Agentes do setor elétrico vão passar a obedecer novas regras do MME (Ministério de Minas e Energia) quanto ao envio regular de informações de mercado e carga. A Pasta atualizou procedimentos dessa rotina, promovendo mudanças na governança dos dados utilizados pelo planejamento energético nacional.
A medida formaliza a criação da COPAM (Comissão Permanente de Análise e Acompanhamento do Mercado de Energia Elétrica) e redefine responsabilidades relacionadas à coleta, ao processamento e ao acompanhamento dessas informações.
Entre as principais alterações está o fortalecimento do papel da EPE (Empresa de Pesquisa Energética), que passa a coordenar a coleta, o armazenamento e o processamento dos dados do setor, além de assumir a função de Secretaria-Executiva da nova comissão permanente.
A estatal ficará responsável por apoiar tecnicamente os trabalhos da COPAM e pela consolidação das informações que subsidiam estudos, projeções e análises sobre a evolução do mercado elétrico brasileiro.
A mudança é uma atualização da Portaria MME nº 331, de 2005, norma que há mais de duas décadas estabelece as diretrizes para o envio de informações de mercado e carga pelos agentes do setor elétrico.
Segundo o ministério, a revisão busca modernizar os procedimentos utilizados na obtenção e no tratamento desses dados, considerados fundamentais para o planejamento da expansão energética e para a formulação de políticas públicas.
Atuação permanente
De acordo com o MME, a COPAM terá como atribuições monitorar a evolução do mercado, apoiar a melhoria da qualidade das informações fornecidas pelos agentes e contribuir para o aperfeiçoamento das metodologias de análise utilizadas pelo setor.
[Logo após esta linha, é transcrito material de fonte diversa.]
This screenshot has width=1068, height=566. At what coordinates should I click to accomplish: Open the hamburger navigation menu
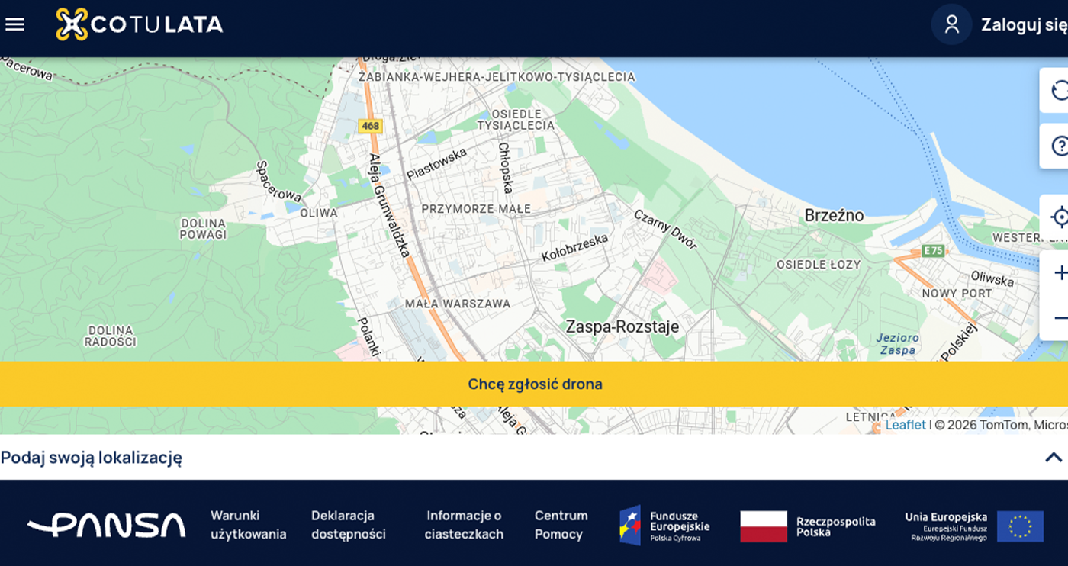14,24
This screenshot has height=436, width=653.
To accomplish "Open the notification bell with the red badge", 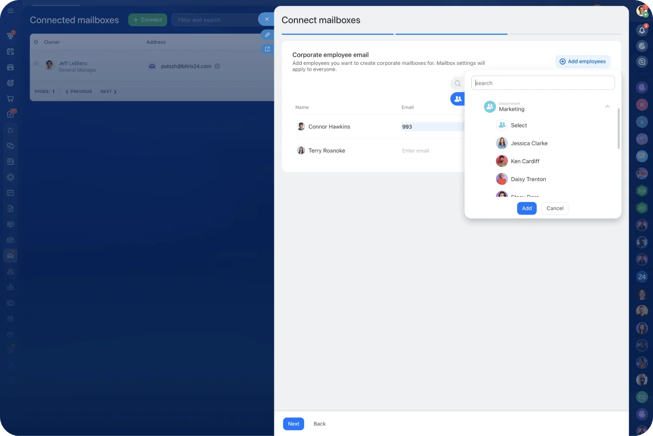I will [642, 30].
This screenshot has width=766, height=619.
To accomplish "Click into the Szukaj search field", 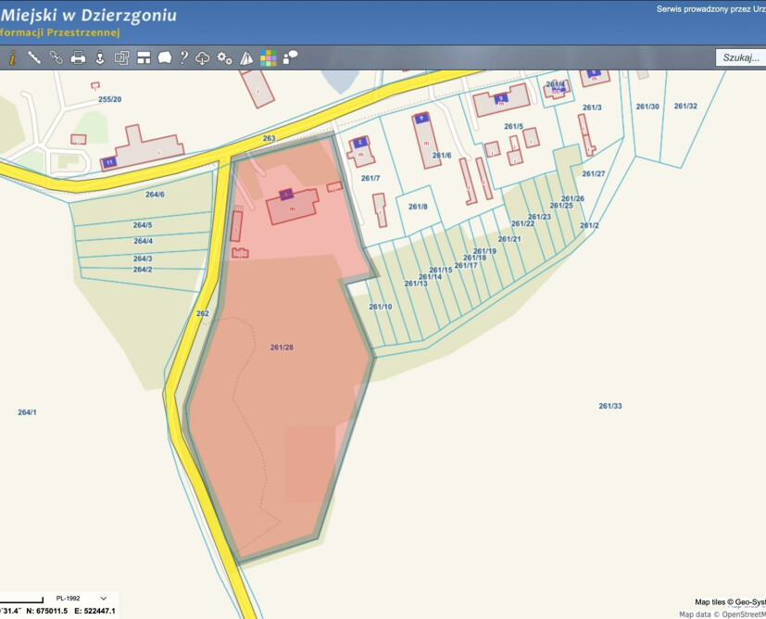I will [x=741, y=57].
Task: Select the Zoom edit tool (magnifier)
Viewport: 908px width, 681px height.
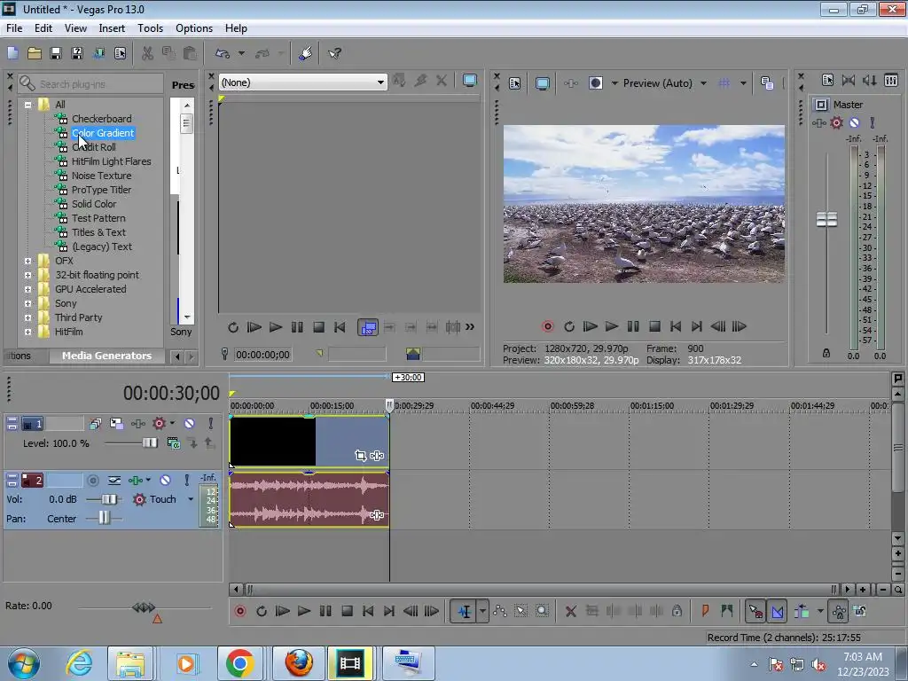Action: pos(542,611)
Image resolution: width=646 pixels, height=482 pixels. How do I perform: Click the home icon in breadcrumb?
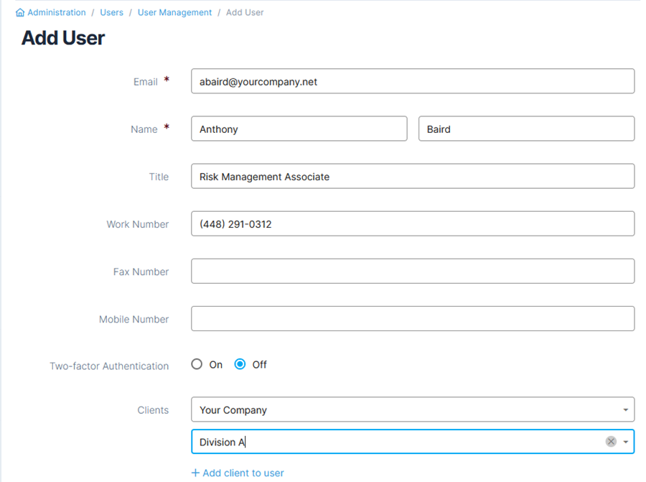point(20,12)

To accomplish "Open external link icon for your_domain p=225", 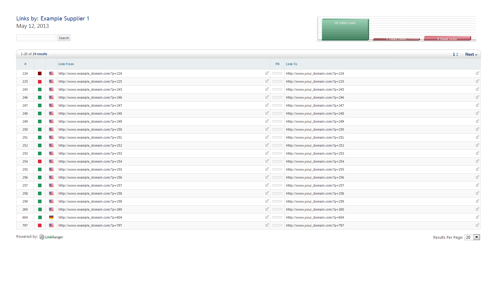I will [x=477, y=81].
A intenção é criar uma instância contínua de avaliação dos dados que servem de base para projeções de demanda, estudos de expansão e análises de mercado.
A comissão também deverá atuar na consolidação de procedimentos relacionados à coleta e ao tratamento das informações de mercado e carga, ampliando a coordenação entre os diferentes agentes envolvidos na produção e utilização desses dados.
Na prática, a nova estrutura busca acompanhar de forma mais sistemática as transformações do setor elétrico brasileiro, em um contexto de crescimento do mercado livre, expansão das fontes renováveis e aumento da complexidade das análises necessárias para o planejamento energético.
Centralização
A expectativa é que a centralização dessas atividades contribua para elevar a consistência das informações utilizadas em projeções de mercado, avaliações de demanda e análises relacionadas à expansão da oferta de energia no país.
A revisão da norma foi precedida por consulta pública realizada entre 30 de janeiro e 28 de fevereiro deste ano.Segundo o MME, foram recebidas 47 contribuições encaminhadas por 16 instituições.
As manifestações resultaram em ajustes no texto final da portaria, especialmente em temas ligados às responsabilidades dos agentes pelo envio das informações, à proteção de dados considerados sensíveis e aos mecanismos de confidencialidade aplicáveis às reuniões da COPAM.
As contribuições também influenciaram dispositivos relacionados à divulgação de dados consolidados, buscando conciliar transparência das informações e preservação de aspectos considerados estratégicos pelos participantes do setor.
Ainda segundo o ministério, a iniciativa está alinhada à Estratégia Nacional de Dados Energéticos, atualmente em desenvolvimento com participação de instituições do setor e apoio da IEA (Agência Internacional de Energia). O projeto busca ampliar a integração, a padronização e a governança das informações utilizadas nas diferentes áreas da política energética nacional.